- Born: 17 September 1920. Uppinangady, Puttur, Karnataka
- Died: 11 April 2009 (aged 88) Ullal, Karnataka, India
- Citizenship: Indian
- Occupations: poet, novelist, journalist
- Children: 6 (4 daughters and 2 sons)
- Writing career
- Notable awards: Rajyotsava Prashasti 1987

= B. M. Idinabba =

Indian politician

B. M. Idinabba (17 September 1920 – 11 April 2009) was a prominent Kannada poet, journalist, freedom fighter, politician and a Kannada activist from Karnataka. He was a member of Congress party and was elected as a MLA three times in the Karnataka state assembly from Ullal constituency. He was one of the activists who fought for the unification of the Kasaragod district of Kerala into the Karnataka state. He has got the credit of being the first president of the Beary Sahithya Sammelana (Beary Literature Summit). He has received many prestigious awards including Rajyotsava Prashasti.

==Early life==
Idinabba was born on 17 September 1920 in Uppinangady village in the Puttur taluk of Dakshina Kannada district, Karnataka. He belonged to the Beary community, who mainly resides in the coastal parts of Karnataka. He completed his schooling in Puttur, and later he was initiated into politics and literature by Peruvai Subbaiah Shetty and B. Shankar Narayan Rao.

==Career==
Idinabba began his career in 1934 when he obtained a job in Dakshina Kannada Krishikara Sahakari Maarata Sangha and served in the Sangha for 34 years he retired in 1978.

His political career began in 1938. He associated with Indian National Congress and was elected as Member of the Legislative Assembly from Ullal Assembly constituency for three terms, i.e. in 1967, 1985 and 1989.

As a writer, he has published six novels, six collections of stories, six anthologies of poems and two children's literature. From 1970 to 1982, he served as the President of Dakshina Kannada Zilla Sahitya Parishat. He was also made an executive committee member of Bengaluru Kendra Kannada Sahitya Parishat, where he had served for twelve years and he was also a member of Karnataka Sahitya Academy. In 1988, he presided at the first Akhila Bharatha Beary Sahitya Sammelana which was held in Dakshina Kannada.

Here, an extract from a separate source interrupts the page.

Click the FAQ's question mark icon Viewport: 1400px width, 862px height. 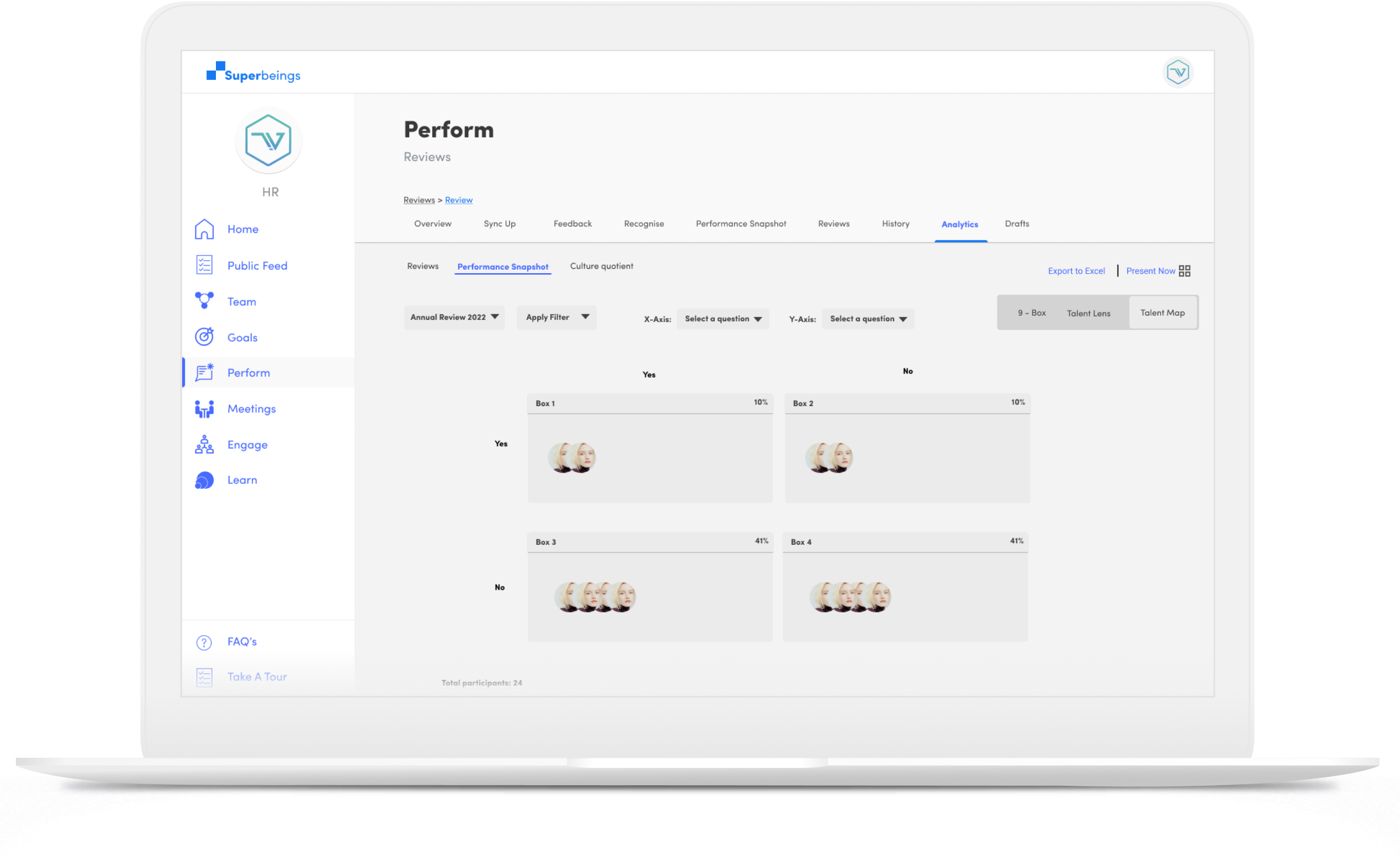click(x=204, y=643)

In 2005, he held the post of president of the Kannada Development Authority (KDA), which was his last political appointment. During his tenure as the head of KDA, he fought for the development of Kannada language and Kannadigas. He also advocated the implementation of the Mahajan Committee report on the Kasaragod border issue (to integrate the Kasaragod district into Karnataka) and Sarojini Mahishi Report on providing employment to Kannadigas in public sector units in the State. One of his main desires is to make Kannada the medium of instruction in Madrasas in Karnataka.

==Bibliography==
- Balina Chitragalu
- Chutukurashi
- Harida Kotu
- Hridayageethegalu
- Hridaya Parivarthane
- Jenugoodu
- Kathagonchalu
- Manimale
- Ondu Gone Rasabale
- Rathnarashi

==Awards==
Idinabba has been conferred with the following awards:

- Rajyotsava Prashasti in 1987
- Sandesh Prathisthan in 2000
- Pejawar Award in 2004
- Suvarna Karnataka Ekikarana Award in 2006
- Goruru Ramaswamy Ayyangar Award.
- Atthimabbe Award

In addition to these awards, he was also awarded several titles, like Kavya Vachana Bhushana, Kannadada Kogile, Sahitya Ratna and Kavya Jyothi.

==Personal life==
Idinabba had four daughters and two sons.

==Death==
Idinabba was suffering from physical disorders connected with old age. He died at the private hospital, which is near his residence in Ullal on 11 April 2009 at the age of 88.

His last rites were held at his residence in Ullal. His funeral was attended by Janardhana Poojary (former union minister), Pradeep Kumar Kalukura (President of the Dakshina Kannada District Sahitya parishat) and N. Yogish Bhat, J. Krishna Palemar, U. T. Khader (MLA's of Dakshina Kannada).